*GIVEN TASK:*
Reproduce every line of the data below without any changes.

*DATA LISTING:*
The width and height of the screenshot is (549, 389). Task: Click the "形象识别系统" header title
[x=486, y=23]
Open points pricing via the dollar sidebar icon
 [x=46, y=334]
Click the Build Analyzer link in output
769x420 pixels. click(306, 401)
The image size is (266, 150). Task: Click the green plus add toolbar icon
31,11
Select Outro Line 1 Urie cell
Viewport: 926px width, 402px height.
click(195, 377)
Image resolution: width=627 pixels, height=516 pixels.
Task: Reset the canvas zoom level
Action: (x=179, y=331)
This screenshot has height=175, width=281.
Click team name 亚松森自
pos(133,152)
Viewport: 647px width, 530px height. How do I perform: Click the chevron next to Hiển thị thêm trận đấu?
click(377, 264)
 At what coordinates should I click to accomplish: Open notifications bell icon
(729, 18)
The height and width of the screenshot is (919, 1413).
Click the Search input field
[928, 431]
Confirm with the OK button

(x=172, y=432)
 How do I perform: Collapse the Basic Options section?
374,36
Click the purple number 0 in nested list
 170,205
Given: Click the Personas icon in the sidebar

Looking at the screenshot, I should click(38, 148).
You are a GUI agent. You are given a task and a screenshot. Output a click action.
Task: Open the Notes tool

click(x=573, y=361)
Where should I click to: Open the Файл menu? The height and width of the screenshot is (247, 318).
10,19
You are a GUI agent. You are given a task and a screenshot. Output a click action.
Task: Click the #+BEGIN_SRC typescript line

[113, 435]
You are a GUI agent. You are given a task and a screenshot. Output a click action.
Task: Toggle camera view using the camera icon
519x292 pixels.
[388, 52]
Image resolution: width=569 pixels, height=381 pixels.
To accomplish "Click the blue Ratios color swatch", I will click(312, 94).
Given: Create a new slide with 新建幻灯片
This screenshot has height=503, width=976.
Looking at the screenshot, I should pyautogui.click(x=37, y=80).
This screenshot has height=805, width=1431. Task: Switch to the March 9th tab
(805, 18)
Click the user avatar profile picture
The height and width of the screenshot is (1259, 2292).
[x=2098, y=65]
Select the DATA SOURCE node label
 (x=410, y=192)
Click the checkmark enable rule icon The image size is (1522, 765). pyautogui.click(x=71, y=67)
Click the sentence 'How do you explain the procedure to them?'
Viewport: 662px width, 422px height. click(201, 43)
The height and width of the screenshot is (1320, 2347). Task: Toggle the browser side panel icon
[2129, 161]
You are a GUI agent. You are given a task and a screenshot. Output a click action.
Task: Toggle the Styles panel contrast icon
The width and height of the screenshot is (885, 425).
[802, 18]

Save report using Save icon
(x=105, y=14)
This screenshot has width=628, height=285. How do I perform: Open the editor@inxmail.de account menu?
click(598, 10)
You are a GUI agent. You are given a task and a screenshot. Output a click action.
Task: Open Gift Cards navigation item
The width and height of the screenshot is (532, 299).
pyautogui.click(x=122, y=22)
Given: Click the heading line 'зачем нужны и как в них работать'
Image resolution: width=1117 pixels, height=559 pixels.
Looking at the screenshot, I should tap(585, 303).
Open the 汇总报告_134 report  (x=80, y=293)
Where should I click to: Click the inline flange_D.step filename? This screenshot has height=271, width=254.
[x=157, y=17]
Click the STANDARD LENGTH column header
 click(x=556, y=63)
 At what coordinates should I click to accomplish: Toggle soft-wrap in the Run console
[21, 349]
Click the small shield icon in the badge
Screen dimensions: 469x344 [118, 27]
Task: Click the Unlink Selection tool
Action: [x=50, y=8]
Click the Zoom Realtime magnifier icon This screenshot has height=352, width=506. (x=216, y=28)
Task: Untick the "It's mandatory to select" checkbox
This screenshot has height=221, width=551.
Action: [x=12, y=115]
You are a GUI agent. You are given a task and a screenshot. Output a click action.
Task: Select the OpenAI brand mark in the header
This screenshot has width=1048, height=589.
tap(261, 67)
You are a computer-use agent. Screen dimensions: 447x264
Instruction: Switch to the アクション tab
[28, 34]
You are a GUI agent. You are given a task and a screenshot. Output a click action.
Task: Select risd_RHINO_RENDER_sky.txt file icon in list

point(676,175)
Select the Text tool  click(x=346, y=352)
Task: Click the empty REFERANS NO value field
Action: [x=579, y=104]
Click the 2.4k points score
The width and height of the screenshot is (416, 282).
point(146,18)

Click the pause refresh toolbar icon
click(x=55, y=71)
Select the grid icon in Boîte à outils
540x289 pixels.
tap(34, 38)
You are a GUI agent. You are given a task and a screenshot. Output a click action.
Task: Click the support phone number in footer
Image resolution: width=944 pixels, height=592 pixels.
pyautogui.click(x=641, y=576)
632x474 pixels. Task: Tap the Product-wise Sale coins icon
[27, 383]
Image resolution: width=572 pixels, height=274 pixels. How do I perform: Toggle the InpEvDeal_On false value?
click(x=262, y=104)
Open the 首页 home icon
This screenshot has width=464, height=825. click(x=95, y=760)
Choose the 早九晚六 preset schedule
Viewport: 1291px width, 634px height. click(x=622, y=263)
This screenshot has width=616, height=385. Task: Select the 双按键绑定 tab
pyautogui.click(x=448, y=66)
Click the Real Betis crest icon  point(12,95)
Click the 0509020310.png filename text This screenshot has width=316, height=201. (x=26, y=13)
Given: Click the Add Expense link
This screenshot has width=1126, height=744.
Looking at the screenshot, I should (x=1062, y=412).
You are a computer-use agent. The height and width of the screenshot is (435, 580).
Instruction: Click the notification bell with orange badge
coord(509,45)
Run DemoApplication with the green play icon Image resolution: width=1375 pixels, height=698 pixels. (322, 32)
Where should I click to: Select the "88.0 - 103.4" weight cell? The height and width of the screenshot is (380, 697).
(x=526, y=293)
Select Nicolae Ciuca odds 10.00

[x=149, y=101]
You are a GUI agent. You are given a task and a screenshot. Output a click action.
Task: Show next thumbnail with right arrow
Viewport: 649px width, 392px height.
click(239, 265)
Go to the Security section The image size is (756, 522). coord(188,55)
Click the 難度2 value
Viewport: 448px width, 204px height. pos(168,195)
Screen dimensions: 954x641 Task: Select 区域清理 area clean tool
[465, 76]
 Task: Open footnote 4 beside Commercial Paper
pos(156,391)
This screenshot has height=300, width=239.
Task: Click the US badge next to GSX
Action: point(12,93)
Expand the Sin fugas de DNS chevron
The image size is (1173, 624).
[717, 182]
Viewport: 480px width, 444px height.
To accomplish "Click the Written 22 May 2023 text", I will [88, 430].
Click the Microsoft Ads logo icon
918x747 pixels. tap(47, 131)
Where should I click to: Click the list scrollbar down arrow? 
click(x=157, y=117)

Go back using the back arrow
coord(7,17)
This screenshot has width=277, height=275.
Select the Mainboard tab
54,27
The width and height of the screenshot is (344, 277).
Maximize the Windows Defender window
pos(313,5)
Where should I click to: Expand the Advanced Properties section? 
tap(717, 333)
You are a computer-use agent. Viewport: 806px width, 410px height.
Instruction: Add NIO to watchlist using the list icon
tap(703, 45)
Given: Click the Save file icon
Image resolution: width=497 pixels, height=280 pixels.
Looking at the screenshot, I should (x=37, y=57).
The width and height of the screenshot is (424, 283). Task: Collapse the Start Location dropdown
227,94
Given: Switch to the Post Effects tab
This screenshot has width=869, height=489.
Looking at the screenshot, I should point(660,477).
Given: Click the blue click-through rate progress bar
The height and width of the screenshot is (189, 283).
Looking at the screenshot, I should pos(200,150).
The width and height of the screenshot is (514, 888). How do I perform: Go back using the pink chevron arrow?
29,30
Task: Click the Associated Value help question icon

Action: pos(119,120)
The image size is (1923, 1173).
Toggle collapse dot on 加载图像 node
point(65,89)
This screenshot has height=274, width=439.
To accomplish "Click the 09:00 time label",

*SOLUTION TO THIS EXERCISE:*
The width and height of the screenshot is (549, 389). Task: Click the "形象识别系统" header title
[x=486, y=23]
Open points pricing via the dollar sidebar icon
 [x=46, y=334]
Click the Build Analyzer link in output
769x420 pixels. click(306, 401)
The image size is (266, 150). Task: Click the green plus add toolbar icon
31,11
Select Outro Line 1 Urie cell
Viewport: 926px width, 402px height.
click(195, 377)
Image resolution: width=627 pixels, height=516 pixels.
Task: Reset the canvas zoom level
Action: (x=179, y=331)
This screenshot has height=175, width=281.
Click team name 亚松森自
pos(133,152)
Viewport: 647px width, 530px height. How do I perform: Click the chevron next to Hiển thị thêm trận đấu?
click(377, 264)
 At what coordinates should I click to accomplish: Open notifications bell icon
(729, 18)
The height and width of the screenshot is (919, 1413).
Click the Search input field
[928, 431]
Confirm with the OK button

(x=172, y=432)
 How do I perform: Collapse the Basic Options section?
374,36
Click the purple number 0 in nested list
 170,205
Given: Click the Personas icon in the sidebar

Looking at the screenshot, I should click(38, 148).
You are a GUI agent. You are given a task and a screenshot. Output a click action.
Task: Open the Notes tool

click(x=573, y=361)
Where should I click to: Open the Файл menu? The height and width of the screenshot is (247, 318).
10,19
You are a GUI agent. You are given a task and a screenshot. Output a click action.
Task: Click the #+BEGIN_SRC typescript line

[113, 435]
You are a GUI agent. You are given a task and a screenshot. Output a click action.
Task: Toggle camera view using the camera icon
519x292 pixels.
[388, 52]
Image resolution: width=569 pixels, height=381 pixels.
To accomplish "Click the blue Ratios color swatch", I will click(312, 94).
Given: Create a new slide with 新建幻灯片
This screenshot has height=503, width=976.
Looking at the screenshot, I should pyautogui.click(x=37, y=80).
This screenshot has height=805, width=1431. Task: Switch to the March 9th tab
(805, 18)
Click the user avatar profile picture
The height and width of the screenshot is (1259, 2292).
[x=2098, y=65]
Select the DATA SOURCE node label
 (x=410, y=192)
Click the checkmark enable rule icon The image size is (1522, 765). pyautogui.click(x=71, y=67)
Click the sentence 'How do you explain the procedure to them?'
Viewport: 662px width, 422px height. click(201, 43)
The height and width of the screenshot is (1320, 2347). Task: Toggle the browser side panel icon
[2129, 161]
You are a GUI agent. You are given a task and a screenshot. Output a click action.
Task: Toggle the Styles panel contrast icon
The width and height of the screenshot is (885, 425).
[802, 18]

Save report using Save icon
(x=105, y=14)
This screenshot has width=628, height=285. How do I perform: Open the editor@inxmail.de account menu?
click(598, 10)
You are a GUI agent. You are given a task and a screenshot. Output a click action.
Task: Open Gift Cards navigation item
The width and height of the screenshot is (532, 299).
pyautogui.click(x=122, y=22)
Given: Click the heading line 'зачем нужны и как в них работать'
Image resolution: width=1117 pixels, height=559 pixels.
Looking at the screenshot, I should tap(585, 303).
Open the 汇总报告_134 report  (x=80, y=293)
Where should I click to: Click the inline flange_D.step filename? This screenshot has height=271, width=254.
[x=157, y=17]
Click the STANDARD LENGTH column header
 click(x=556, y=63)
 At what coordinates should I click to accomplish: Toggle soft-wrap in the Run console
[21, 349]
Click the small shield icon in the badge
Screen dimensions: 469x344 [118, 27]
Task: Click the Unlink Selection tool
Action: [x=50, y=8]
Click the Zoom Realtime magnifier icon This screenshot has height=352, width=506. (x=216, y=28)
Task: Untick the "It's mandatory to select" checkbox
This screenshot has height=221, width=551.
Action: [x=12, y=115]
You are a GUI agent. You are given a task and a screenshot. Output a click action.
Task: Select the OpenAI brand mark in the header
This screenshot has width=1048, height=589.
tap(261, 67)
You are a computer-use agent. Screen dimensions: 447x264
Instruction: Switch to the アクション tab
[28, 34]
You are a GUI agent. You are given a task and a screenshot. Output a click action.
Task: Select risd_RHINO_RENDER_sky.txt file icon in list

point(676,175)
Select the Text tool  click(x=346, y=352)
Task: Click the empty REFERANS NO value field
Action: [x=579, y=104]
Click the 2.4k points score
The width and height of the screenshot is (416, 282).
point(146,18)

Click the pause refresh toolbar icon
click(x=55, y=71)
Select the grid icon in Boîte à outils
540x289 pixels.
tap(34, 38)
You are a GUI agent. You are given a task and a screenshot. Output a click action.
Task: Click the support phone number in footer
Image resolution: width=944 pixels, height=592 pixels.
pyautogui.click(x=641, y=576)
632x474 pixels. Task: Tap the Product-wise Sale coins icon
[27, 383]
Image resolution: width=572 pixels, height=274 pixels. How do I perform: Toggle the InpEvDeal_On false value?
click(x=262, y=104)
Open the 首页 home icon
This screenshot has width=464, height=825. click(x=95, y=760)
Choose the 早九晚六 preset schedule
Viewport: 1291px width, 634px height. click(x=622, y=263)
This screenshot has width=616, height=385. Task: Select the 双按键绑定 tab
pyautogui.click(x=448, y=66)
Click the Real Betis crest icon  point(12,95)
Click the 0509020310.png filename text This screenshot has width=316, height=201. (x=26, y=13)
Given: Click the Add Expense link
This screenshot has width=1126, height=744.
Looking at the screenshot, I should (x=1062, y=412).
You are a computer-use agent. The height and width of the screenshot is (435, 580).
Instruction: Click the notification bell with orange badge
coord(509,45)
Run DemoApplication with the green play icon Image resolution: width=1375 pixels, height=698 pixels. (322, 32)
Where should I click to: Select the "88.0 - 103.4" weight cell? The height and width of the screenshot is (380, 697).
(x=526, y=293)
Select Nicolae Ciuca odds 10.00

[x=149, y=101]
You are a GUI agent. You are given a task and a screenshot. Output a click action.
Task: Show next thumbnail with right arrow
Viewport: 649px width, 392px height.
click(239, 265)
Go to the Security section The image size is (756, 522). coord(188,55)
Click the 難度2 value
Viewport: 448px width, 204px height. pos(168,195)
Screen dimensions: 954x641 Task: Select 区域清理 area clean tool
[465, 76]
 Task: Open footnote 4 beside Commercial Paper
pos(156,391)
This screenshot has height=300, width=239.
Task: Click the US badge next to GSX
Action: point(12,93)
Expand the Sin fugas de DNS chevron
The image size is (1173, 624).
[717, 182]
Viewport: 480px width, 444px height.
To accomplish "Click the Written 22 May 2023 text", I will [88, 430].
Click the Microsoft Ads logo icon
918x747 pixels. tap(47, 131)
Where should I click to: Click the list scrollbar down arrow? 
click(x=157, y=117)

Go back using the back arrow
coord(7,17)
This screenshot has width=277, height=275.
Select the Mainboard tab
54,27
The width and height of the screenshot is (344, 277).
Maximize the Windows Defender window
pos(313,5)
Where should I click to: Expand the Advanced Properties section? 
tap(717, 333)
You are a computer-use agent. Viewport: 806px width, 410px height.
Instruction: Add NIO to watchlist using the list icon
tap(703, 45)
Given: Click the Save file icon
Image resolution: width=497 pixels, height=280 pixels.
Looking at the screenshot, I should (x=37, y=57).
The width and height of the screenshot is (424, 283). Task: Collapse the Start Location dropdown
227,94
Given: Switch to the Post Effects tab
This screenshot has width=869, height=489.
Looking at the screenshot, I should point(660,477).
Given: Click the blue click-through rate progress bar
The height and width of the screenshot is (189, 283).
Looking at the screenshot, I should pos(200,150).
The width and height of the screenshot is (514, 888). How do I perform: Go back using the pink chevron arrow?
29,30
Task: Click the Associated Value help question icon

Action: pos(119,120)
The image size is (1923, 1173).
Toggle collapse dot on 加载图像 node
point(65,89)
This screenshot has height=274, width=439.
To accomplish "Click the 09:00 time label",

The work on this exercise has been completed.